Supreme Court says ‘non-traditional families’ are entitled to equal social benefits

Supreme Court says ‘non-traditional families’ are entitled to equal social benefits

A family may consist of various configurations of adults taking care of biological and non-biological children.

A decision by Supreme Court last week declared that same sex couples and other non-traditional families are entitled to equal social benefits same as the other traditional families (having one male as father and one female as the mother).

This court ruled in favor of Deepika Singh, whose application for maternity leave was denied by the government medical institute in northern India. The organization’s argument was that Deepika had already taken maternity leave to care for her ex-husband’s children, now she again wanted leave after she gave birth to her own child.

Although the case was not directly in concern to the LGBTQ community, the two-judge bench created a big change in the legal definition of ‘family’ by giving its decision “The law must not be relied upon to disadvantage families which are different from traditional ones,” they wrote “Familial relationships may take the form of domestic, unmarried partnerships or queer relationships.”

The ruling, written by Justice D.Y. Chandrachud defined a household broadly, to include single parents, step-parents and adoptive families.

The court has ruled that family benefits must be extended to blended families including same-sex couples and other households. By this decision the court has widened the definition of family and considered this kind of family as “atypical”, the court said “Such atypical manifestations of the family unit are equally deserving not only of protection under law but also of the benefits available under social welfare legislation”.

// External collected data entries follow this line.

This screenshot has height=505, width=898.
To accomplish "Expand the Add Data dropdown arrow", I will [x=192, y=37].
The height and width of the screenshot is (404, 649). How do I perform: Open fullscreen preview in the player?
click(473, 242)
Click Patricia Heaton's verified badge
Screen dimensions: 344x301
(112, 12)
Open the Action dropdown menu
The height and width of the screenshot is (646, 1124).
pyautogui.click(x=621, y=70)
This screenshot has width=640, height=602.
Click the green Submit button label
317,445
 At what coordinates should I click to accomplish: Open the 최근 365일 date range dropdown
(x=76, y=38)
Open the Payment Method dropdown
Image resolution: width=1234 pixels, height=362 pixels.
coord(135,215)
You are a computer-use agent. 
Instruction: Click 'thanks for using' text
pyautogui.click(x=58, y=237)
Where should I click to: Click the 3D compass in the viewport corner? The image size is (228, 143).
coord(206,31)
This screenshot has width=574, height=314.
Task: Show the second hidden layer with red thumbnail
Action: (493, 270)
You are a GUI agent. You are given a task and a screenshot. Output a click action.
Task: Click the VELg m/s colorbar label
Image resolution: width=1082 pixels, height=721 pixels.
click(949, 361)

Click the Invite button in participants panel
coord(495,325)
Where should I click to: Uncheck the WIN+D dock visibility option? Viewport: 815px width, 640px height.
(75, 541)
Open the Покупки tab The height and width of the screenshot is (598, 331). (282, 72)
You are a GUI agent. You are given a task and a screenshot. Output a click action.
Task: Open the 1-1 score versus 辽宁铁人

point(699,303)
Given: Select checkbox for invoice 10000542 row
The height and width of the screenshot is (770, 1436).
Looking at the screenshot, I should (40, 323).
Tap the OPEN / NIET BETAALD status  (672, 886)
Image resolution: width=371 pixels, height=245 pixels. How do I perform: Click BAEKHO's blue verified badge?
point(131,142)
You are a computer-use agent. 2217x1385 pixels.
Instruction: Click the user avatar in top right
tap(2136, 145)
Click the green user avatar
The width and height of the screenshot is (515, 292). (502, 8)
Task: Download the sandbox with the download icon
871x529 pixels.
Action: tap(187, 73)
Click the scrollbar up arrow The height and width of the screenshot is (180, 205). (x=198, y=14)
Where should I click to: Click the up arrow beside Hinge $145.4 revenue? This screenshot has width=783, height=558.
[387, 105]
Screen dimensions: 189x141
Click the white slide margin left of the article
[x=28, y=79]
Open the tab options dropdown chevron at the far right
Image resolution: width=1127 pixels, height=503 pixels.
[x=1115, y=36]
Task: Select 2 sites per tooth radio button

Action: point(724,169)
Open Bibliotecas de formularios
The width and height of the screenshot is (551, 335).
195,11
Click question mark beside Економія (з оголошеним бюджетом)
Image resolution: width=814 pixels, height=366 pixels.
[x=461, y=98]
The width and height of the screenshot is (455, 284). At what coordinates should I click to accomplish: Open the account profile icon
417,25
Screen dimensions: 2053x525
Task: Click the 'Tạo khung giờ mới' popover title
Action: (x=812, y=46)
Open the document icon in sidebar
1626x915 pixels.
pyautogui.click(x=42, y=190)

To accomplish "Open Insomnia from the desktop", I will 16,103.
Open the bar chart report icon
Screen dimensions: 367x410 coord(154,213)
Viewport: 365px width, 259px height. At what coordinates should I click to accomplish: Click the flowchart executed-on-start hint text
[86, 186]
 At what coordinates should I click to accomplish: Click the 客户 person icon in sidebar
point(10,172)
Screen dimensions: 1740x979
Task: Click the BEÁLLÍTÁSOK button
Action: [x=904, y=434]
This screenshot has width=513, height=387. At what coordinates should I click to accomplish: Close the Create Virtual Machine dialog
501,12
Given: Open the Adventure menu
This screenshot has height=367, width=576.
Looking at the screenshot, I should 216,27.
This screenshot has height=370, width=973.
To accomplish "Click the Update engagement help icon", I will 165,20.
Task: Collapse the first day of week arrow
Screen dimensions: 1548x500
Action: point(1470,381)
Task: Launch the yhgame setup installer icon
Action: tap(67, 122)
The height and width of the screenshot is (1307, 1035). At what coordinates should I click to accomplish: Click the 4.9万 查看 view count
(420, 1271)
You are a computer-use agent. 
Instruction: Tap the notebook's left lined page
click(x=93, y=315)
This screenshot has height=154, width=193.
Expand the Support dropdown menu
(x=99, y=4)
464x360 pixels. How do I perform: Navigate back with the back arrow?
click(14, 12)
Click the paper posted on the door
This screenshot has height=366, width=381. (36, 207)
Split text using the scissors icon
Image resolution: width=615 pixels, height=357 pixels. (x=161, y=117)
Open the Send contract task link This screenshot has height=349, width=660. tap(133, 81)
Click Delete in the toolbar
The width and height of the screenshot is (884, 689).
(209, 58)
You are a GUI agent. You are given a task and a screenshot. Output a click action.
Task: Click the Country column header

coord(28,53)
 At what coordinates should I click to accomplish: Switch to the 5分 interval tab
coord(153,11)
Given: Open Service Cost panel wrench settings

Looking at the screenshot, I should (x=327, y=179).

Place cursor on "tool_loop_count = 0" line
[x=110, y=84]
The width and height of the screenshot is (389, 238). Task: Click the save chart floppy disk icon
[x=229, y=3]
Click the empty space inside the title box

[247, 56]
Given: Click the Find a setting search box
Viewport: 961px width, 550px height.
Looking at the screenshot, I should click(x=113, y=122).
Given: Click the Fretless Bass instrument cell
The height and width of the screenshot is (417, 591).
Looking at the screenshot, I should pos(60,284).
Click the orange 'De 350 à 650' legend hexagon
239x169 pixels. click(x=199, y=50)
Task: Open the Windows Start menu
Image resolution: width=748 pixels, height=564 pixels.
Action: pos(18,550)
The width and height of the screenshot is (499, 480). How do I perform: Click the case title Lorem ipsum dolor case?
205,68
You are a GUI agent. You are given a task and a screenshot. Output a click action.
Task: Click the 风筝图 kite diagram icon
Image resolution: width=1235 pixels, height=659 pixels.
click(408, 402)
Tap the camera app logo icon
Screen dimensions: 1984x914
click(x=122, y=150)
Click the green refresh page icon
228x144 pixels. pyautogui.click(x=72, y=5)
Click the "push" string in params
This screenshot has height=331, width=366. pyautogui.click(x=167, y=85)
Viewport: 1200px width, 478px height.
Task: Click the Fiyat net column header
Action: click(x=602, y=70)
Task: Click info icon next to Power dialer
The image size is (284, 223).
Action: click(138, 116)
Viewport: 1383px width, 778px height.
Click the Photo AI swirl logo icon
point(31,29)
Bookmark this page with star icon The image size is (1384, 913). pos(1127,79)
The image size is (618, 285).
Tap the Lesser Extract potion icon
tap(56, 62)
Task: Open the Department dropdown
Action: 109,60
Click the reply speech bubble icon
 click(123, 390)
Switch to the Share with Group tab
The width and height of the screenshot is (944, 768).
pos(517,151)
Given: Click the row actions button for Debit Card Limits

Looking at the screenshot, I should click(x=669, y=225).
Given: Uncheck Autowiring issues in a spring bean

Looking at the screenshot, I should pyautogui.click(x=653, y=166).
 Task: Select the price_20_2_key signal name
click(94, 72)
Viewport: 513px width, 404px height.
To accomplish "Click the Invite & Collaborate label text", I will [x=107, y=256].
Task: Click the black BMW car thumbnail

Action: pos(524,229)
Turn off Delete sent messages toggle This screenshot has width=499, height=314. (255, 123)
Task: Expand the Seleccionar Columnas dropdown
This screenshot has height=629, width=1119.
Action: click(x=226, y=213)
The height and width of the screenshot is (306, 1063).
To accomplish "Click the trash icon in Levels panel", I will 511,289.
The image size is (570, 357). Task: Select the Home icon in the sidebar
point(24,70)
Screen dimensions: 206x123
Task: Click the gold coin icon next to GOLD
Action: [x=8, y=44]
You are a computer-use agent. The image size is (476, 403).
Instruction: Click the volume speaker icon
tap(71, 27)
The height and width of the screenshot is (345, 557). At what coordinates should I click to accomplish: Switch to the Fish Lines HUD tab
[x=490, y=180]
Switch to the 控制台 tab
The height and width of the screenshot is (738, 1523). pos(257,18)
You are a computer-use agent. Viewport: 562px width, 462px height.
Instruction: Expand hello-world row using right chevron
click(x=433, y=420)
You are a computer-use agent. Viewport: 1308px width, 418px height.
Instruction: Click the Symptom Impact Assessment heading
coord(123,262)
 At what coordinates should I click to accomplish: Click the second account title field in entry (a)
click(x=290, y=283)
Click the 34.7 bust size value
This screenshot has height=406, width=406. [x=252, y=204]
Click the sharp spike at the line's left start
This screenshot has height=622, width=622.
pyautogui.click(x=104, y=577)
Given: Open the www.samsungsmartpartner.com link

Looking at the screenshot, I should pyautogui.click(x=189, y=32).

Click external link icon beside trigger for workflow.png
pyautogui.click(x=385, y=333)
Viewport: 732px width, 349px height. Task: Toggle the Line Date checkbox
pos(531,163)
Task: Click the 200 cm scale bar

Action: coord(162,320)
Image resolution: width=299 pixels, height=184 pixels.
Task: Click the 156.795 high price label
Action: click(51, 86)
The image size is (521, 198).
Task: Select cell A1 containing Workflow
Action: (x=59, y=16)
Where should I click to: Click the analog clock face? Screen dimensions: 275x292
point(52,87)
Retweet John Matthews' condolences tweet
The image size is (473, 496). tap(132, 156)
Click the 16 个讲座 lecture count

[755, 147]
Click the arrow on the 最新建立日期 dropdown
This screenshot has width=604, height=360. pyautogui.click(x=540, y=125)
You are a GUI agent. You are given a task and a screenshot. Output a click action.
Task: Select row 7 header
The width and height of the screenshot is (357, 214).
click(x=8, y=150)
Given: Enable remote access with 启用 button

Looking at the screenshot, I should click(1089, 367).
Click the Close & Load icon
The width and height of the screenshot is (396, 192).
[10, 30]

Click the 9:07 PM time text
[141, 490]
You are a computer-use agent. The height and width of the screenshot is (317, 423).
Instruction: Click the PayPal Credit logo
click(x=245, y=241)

This is a big decision and can put major impact in the context of LGBTIQ and women’s rights.

 “The concept of a ‘family’ both in the law and in society is that it consists of a single, unchanging unit with a mother and a father (who remain constant over time) and their children,” the two-judge bench said in the decision.

“This assumption ignores the fact that many families do not conform to this expectation.” said D.Y. Chandrachud, the justice who wrote the order.

He also wrote that “family” could be defined by various configurations of adults occupying the roles of primary caretakers with both biological and nonbiological children.